### Exercise
Could you transcribe all of the data word for word?

### Provided records
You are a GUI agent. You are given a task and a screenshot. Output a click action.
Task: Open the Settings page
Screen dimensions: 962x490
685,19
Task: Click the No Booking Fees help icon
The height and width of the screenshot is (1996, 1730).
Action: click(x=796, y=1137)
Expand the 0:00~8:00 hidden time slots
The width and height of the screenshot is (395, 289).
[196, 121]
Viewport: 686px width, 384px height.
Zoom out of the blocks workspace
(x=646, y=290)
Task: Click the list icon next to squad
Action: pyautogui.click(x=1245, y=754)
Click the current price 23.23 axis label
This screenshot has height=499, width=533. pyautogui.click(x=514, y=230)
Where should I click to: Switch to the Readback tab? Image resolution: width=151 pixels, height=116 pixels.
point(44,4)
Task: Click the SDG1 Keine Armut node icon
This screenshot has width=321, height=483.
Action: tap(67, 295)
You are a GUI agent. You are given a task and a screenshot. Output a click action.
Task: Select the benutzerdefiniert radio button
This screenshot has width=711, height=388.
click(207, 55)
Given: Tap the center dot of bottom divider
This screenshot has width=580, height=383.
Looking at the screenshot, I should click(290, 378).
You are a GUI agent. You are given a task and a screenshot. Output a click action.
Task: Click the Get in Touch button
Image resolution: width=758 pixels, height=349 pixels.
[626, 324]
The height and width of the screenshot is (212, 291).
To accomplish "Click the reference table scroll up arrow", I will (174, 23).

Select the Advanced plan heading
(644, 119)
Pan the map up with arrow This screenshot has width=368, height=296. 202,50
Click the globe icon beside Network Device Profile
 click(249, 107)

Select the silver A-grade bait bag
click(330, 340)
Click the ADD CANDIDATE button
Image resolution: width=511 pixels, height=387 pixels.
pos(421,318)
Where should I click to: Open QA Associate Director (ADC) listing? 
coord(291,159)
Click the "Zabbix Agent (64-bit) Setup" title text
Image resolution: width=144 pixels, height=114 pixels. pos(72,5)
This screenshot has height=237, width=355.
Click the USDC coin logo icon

### Task answer
You are a GUI agent. You are given a task and a screenshot. Output a click action.
Task: Open the Settings page
Screen dimensions: 962x490
685,19
Task: Click the No Booking Fees help icon
The height and width of the screenshot is (1996, 1730).
Action: click(x=796, y=1137)
Expand the 0:00~8:00 hidden time slots
The width and height of the screenshot is (395, 289).
[196, 121]
Viewport: 686px width, 384px height.
Zoom out of the blocks workspace
(x=646, y=290)
Task: Click the list icon next to squad
Action: pyautogui.click(x=1245, y=754)
Click the current price 23.23 axis label
This screenshot has height=499, width=533. pyautogui.click(x=514, y=230)
Where should I click to: Switch to the Readback tab? Image resolution: width=151 pixels, height=116 pixels.
point(44,4)
Task: Click the SDG1 Keine Armut node icon
This screenshot has width=321, height=483.
Action: tap(67, 295)
You are a GUI agent. You are given a task and a screenshot. Output a click action.
Task: Select the benutzerdefiniert radio button
This screenshot has width=711, height=388.
click(207, 55)
Given: Tap the center dot of bottom divider
This screenshot has width=580, height=383.
Looking at the screenshot, I should click(290, 378).
You are a GUI agent. You are given a task and a screenshot. Output a click action.
Task: Click the Get in Touch button
Image resolution: width=758 pixels, height=349 pixels.
[626, 324]
The height and width of the screenshot is (212, 291).
To accomplish "Click the reference table scroll up arrow", I will (174, 23).

Select the Advanced plan heading
(644, 119)
Pan the map up with arrow This screenshot has width=368, height=296. 202,50
Click the globe icon beside Network Device Profile
 click(249, 107)

Select the silver A-grade bait bag
click(330, 340)
Click the ADD CANDIDATE button
Image resolution: width=511 pixels, height=387 pixels.
pos(421,318)
Where should I click to: Open QA Associate Director (ADC) listing? 
coord(291,159)
Click the "Zabbix Agent (64-bit) Setup" title text
Image resolution: width=144 pixels, height=114 pixels. pos(72,5)
This screenshot has height=237, width=355.
Click the USDC coin logo icon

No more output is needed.